Ditching fossil fuel in favor of renewable energy in order to keep warming below the 1.5ºC threshold is both “necessary and technically feasible.” That’s the conclusion of an analysis released Thursday entitled Fossil Fuel Exit Strategy.
By Andrea Germanos
Such a pathway, said Sanjay Vashist, director of Climate Action Network South Asia, would avert a “criminal waste of money” that would “have devastating climate and humanitarian consequences.”
A key point in the analysis is that simply stopping the industry’s planned expansion of fossil fuel projects is insufficient to meet the Paris climate agreement’s temperature goal and would actually “push warming well above 1.5ºC.”
With this angle, the new analysis goes beyond the International Energy Agency’s report last month calling for no oil and gas expansion in order to meet a goal of net zero carbon emissions by 2050. That’s because even if there were no expansion, the report’s projections show, the world would produce 35% more oil and 69% more coal than is consistent with meeting the 1.5°C target.
As such, Fossil Fuel Exit Strategy lays out a dirty energy phaseout with an annual decline of 9.5% for coal, 8.5% for oil, 3.5% for gas from 2021-2030.
A further difference between the new report’s 1.5ºC scenario and the IEA report is its rejection of carbon capture technology and bioenergy as well as nuclear energy going forward.
Leaving those sources aside is no problem because expanding efficiency measures will lower overall energy demands, even amid increased electrification. That’s because wind and solar power—sectors that are accelerating—are in a position to take over for fossil fuels.

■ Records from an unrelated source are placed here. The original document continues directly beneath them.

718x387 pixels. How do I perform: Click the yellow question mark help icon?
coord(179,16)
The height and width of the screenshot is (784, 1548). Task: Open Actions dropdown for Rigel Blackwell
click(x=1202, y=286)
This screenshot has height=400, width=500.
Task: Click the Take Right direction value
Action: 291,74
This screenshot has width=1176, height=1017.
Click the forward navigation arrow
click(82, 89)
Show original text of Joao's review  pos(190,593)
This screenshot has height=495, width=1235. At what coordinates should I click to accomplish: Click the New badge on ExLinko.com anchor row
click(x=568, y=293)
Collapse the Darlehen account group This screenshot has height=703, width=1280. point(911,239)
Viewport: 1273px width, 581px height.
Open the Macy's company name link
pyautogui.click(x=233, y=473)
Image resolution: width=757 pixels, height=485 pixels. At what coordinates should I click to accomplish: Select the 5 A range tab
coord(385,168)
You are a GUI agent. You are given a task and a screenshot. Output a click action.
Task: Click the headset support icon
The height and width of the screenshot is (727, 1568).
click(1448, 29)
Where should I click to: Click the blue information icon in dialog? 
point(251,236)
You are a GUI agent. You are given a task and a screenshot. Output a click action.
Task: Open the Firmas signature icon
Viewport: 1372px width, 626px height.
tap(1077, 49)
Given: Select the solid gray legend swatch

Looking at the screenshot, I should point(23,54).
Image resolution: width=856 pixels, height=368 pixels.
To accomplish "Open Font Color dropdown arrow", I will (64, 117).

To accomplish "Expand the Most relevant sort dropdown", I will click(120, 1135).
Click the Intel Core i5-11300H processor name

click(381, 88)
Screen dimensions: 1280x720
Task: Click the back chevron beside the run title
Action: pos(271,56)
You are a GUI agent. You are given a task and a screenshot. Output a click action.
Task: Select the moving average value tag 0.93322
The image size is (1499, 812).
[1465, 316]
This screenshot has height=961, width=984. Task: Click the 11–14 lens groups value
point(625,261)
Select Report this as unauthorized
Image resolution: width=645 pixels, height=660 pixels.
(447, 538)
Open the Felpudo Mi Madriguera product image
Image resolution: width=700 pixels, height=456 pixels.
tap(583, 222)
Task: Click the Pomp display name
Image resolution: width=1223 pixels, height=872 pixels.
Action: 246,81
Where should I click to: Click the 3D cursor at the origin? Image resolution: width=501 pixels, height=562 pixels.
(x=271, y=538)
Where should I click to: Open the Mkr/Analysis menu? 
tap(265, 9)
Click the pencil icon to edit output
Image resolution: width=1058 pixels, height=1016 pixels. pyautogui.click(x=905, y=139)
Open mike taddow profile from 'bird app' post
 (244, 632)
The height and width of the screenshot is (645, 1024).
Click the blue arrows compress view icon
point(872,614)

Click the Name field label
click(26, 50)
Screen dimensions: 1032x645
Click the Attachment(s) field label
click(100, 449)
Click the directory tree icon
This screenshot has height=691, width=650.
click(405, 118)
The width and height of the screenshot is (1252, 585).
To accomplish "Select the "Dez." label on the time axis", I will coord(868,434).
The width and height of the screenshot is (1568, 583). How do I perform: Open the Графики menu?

“Our analysis shows that even applying a set of robust, conservative estimates that take into account environmental safeguards, land constraints, and technical feasibility, solar and wind energy could power the world more than 50 times over,” the report states. “This is the case even for Africa and India with their growing energy demand.”
The report points also to previous estimates showing Africa’s potential as a renewable “superpower” because “the solar and wind potential across the continent far outstrip every other region of the world.”
There are also global financial benefits to be considered. The report notes that renewable costs are becoming at least cost-competitive with fossil fuels. What’s more, investments in dirty energy are becoming “stranded assets.”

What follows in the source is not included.